I wrote a post on guns about a year ago, so it seems fitting to revisit the topic.

A somewhat recent debate from the Intelligence Squared series focused on the “usefulness” of the Second Amendment. The debate itself was fun to watch, despite the fact that there wasn’t much clash. A few thoughts:

  • Sandy Levinson is thoughtful and articulate, and as the moderator highlights at one point, much too timid to debate with people like Dershowitz or Volokh. Dershowitz unsurprisingly was a huge troll, but compared to the others, reminded me most of a policy debater. Kopel and Volokh are two reasonably intelligent individuals who spent half their time arguing against gun control and the other half responding to Dershowitz’s trolling; unfortunately, neither of these were directly relevant to the constitutional question posed by the resolution.
  • Levinson makes the Brandeis “state = laboratory” argument, suggesting that political processes, especially at the state level, are the best way to tackle gun control questions. Judges have no particular training that equip them with the necessary expertise to adequately decide these questions, and Levinson notes how arbitrary it is for a justice like Scalia to define excluded groups.1 Of course, just as it seems a bit odd that judges are getting into the specifics of how laws can govern gun ownership and use, one need only look at Roe v. Wade to see Blackmun demonstrate his extensive background in biology. Basically, judicial activism runs both ways.
  • Volokh makes the interesting point that the presence of the Second Amendment is useful because it helps temper debate. That is, by having the Second Amendment, reasonable conversations about gun control can take place: gun owners can feel certain that their fundamental right to own a gun cannot be taken away. In a vacuum, this probably makes sense, but as Dershowitz points out, this theoretical assertion doesn’t pan out very well in reality. Consider the failure of background checks in the Senate. Volokh counters by arguing that it failed because of the threat of an assault weapon ban, which “poisoned the well” and put gun owners on the defensive. This is a weak rebuttal at best, since this is exactly the kind of scenario2 where one would assume the tempering effect would kick in. Even if Volokh is directionally accurate (which doesn’t seem difficult to prove), the magnitude of the tempering effect might be quite small after all. Again, in the world of abortion rights, the Ninth and Fourteenth Amendments, as well as the jurisprudence of Roe, doesn’t seem to reassure pro-choice advocates that abortion rights are secure at all.3 In this regard, pro-choice individuals and gun owners probably view restrictions quite similarly: with extreme suspicion and paranoia.

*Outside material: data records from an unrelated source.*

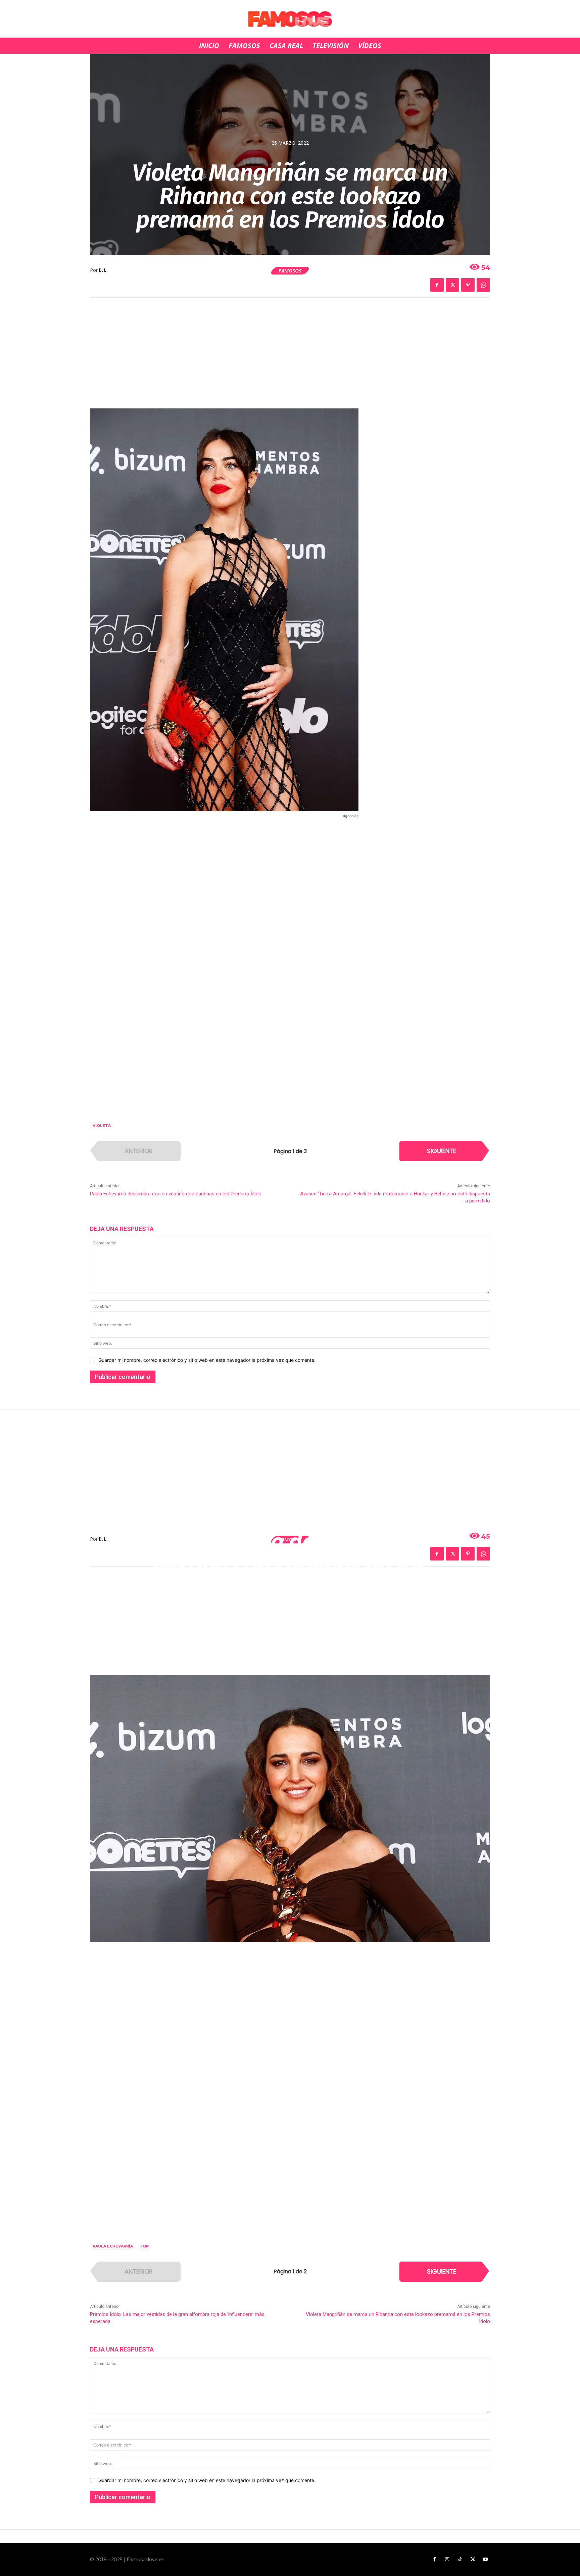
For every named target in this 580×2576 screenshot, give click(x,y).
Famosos (290, 270)
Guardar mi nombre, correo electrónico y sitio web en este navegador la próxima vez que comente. (207, 1360)
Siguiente (441, 1151)
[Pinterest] (468, 285)
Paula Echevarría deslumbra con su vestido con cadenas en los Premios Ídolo (175, 1194)
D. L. (103, 270)
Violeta (102, 1125)
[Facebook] (437, 285)
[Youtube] (485, 2559)
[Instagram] (447, 2559)
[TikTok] (460, 2559)
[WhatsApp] (483, 285)
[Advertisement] (290, 357)
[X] (452, 285)
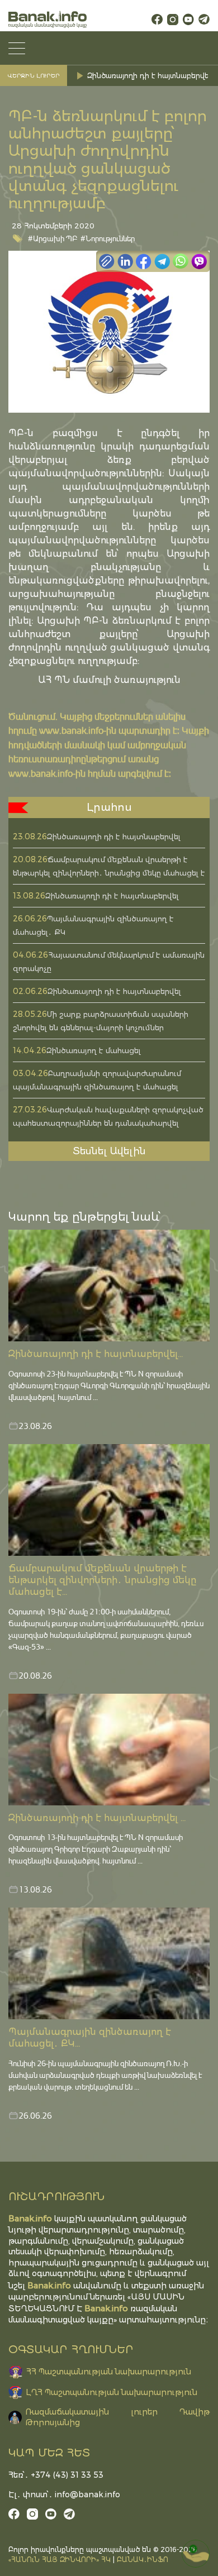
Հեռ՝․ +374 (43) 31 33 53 (55, 2475)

If I were to judge the debate, I’d vote on Dershowitz’s uncontested argument about why it makes little sense to constitutionally enshrine a “derivative” right (the right to bear arms) v. a “basic” right (the right to self-defense). Besides, Volokh’s concession on what a modern-day Second Amendment would look like (it wouldn’t include any language relating to militias or hunting, and would explicitly call out the right of self-defense) pretty much conceded at least half of the resolution.


  1. See District of Columbia v. Heller, where Scalia mentions that felons and the mentally ill do not have the same Second Amendment guarantees.

  2. Stronger background checks were apparently supported by >90% of Americans polled in Jan 2013.

  3. The parallel doesn’t map one-to-one, since it’s arguable that the current judicial consensus on abortion rights is in a different place than the current judicial consensus on gun rights (the former having said rights in a more tenuous position).